Stack trace for Nintendo DS

April 24, 2009

In 2009, I was experimenting how I could retrieve a callstack trace or backtrace on the Nintendo DS, using the devkitPro toolchain. A callstack trace is a list of active subroutines of a computer program. This can be used to identify from which code-path a particular subroutine was called, which is enormously helpful when detecting logical errors at run-time.

The source code developed in this article can be downloaded here.

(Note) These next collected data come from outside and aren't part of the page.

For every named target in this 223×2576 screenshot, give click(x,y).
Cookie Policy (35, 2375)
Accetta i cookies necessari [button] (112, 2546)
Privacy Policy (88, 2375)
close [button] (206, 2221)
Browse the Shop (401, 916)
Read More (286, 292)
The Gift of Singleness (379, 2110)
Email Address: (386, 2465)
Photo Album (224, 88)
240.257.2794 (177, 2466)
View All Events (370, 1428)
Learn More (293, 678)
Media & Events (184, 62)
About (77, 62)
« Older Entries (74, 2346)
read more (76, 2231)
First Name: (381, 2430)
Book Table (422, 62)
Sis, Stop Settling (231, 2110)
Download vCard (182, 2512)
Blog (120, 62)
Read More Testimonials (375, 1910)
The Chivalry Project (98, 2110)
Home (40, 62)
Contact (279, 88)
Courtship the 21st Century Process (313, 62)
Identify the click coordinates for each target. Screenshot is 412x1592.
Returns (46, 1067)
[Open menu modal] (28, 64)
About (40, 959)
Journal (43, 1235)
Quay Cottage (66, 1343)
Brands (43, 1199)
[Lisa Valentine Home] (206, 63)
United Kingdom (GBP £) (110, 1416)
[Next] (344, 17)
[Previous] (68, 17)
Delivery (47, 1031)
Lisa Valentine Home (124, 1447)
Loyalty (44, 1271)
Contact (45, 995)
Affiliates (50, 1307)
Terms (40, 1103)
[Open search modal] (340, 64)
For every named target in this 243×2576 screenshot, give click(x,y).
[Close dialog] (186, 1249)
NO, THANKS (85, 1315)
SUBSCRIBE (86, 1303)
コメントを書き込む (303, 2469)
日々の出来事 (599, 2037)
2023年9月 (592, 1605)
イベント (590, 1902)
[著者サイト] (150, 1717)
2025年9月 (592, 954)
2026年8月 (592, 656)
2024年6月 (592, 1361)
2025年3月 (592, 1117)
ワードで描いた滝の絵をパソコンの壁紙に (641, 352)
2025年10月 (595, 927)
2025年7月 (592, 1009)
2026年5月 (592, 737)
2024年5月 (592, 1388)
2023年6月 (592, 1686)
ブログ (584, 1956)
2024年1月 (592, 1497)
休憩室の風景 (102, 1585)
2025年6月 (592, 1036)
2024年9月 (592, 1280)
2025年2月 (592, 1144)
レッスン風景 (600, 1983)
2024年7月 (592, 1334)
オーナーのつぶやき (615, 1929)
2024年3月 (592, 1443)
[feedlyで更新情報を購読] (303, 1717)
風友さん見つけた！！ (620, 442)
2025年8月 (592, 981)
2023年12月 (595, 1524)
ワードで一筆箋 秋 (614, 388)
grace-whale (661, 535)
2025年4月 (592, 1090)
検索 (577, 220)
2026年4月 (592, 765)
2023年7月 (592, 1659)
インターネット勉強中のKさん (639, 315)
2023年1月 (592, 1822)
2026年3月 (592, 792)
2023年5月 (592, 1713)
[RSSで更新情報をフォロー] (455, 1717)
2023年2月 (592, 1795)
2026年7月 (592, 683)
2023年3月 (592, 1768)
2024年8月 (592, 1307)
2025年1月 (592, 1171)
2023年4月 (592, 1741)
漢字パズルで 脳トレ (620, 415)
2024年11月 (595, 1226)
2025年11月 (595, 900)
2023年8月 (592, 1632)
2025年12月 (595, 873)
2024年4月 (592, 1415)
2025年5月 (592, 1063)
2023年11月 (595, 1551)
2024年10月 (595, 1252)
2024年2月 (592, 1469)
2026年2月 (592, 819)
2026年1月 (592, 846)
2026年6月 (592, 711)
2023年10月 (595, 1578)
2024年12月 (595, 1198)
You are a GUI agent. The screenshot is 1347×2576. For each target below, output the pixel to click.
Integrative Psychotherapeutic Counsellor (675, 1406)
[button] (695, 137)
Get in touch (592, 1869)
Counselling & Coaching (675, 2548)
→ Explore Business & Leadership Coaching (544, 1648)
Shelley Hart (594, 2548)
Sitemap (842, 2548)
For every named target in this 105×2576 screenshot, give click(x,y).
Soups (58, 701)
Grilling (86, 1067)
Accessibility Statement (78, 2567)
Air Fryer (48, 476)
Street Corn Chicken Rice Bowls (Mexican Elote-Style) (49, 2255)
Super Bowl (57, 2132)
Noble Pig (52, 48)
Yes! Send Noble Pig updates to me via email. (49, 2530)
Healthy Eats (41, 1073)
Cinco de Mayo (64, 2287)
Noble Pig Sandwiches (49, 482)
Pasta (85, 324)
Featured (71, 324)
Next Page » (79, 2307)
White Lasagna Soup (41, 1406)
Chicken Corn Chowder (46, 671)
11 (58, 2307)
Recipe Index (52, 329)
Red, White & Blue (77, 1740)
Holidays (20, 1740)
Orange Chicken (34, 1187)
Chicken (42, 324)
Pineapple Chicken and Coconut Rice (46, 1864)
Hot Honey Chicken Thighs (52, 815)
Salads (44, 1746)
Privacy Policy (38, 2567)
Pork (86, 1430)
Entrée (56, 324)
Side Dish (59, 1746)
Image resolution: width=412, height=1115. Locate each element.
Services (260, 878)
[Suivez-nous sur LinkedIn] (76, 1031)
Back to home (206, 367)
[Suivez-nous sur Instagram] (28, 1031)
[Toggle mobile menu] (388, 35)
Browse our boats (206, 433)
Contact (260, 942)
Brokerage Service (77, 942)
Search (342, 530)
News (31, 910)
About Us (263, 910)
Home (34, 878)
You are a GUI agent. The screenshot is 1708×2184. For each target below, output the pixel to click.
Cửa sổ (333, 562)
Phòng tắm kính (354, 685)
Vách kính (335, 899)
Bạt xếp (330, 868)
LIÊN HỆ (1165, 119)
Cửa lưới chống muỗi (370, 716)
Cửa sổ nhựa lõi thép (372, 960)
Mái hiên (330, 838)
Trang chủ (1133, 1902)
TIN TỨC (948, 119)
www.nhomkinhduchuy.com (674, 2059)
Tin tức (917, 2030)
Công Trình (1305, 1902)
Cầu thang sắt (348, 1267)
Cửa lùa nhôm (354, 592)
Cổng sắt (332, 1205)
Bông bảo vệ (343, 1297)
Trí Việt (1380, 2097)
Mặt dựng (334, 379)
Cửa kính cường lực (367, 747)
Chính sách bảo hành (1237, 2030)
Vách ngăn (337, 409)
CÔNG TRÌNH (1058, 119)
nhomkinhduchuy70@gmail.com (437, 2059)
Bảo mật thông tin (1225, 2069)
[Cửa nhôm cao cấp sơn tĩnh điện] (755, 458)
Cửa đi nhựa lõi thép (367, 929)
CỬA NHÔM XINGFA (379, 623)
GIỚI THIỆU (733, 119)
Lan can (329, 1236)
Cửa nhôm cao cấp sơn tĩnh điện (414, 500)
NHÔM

I tend to flood code with assertion checks. Assertion’s are used to identify logic errors during program development by implementing the expression argument to evaluate to “false” only when the program is operating incorrectly and then calling a function to report the error:

void Vector2Add(Vector2 *dest, const Vector2 *v0, const Vector2 *v1)
  ASSERT(dest != NULL);
  ASSERT(v0 != NULL);
  ASSERT(v1 != NULL);
  dest->x = v0->x + v1->x;
  dest->y = v0->y + v1->y;

When any of the incoming arguments point to NULL, ASSERT will call a subroutine to report the error. Typically the report includes the filename, line number and functionname. This information is helpful, but lacks of information from where the function was called.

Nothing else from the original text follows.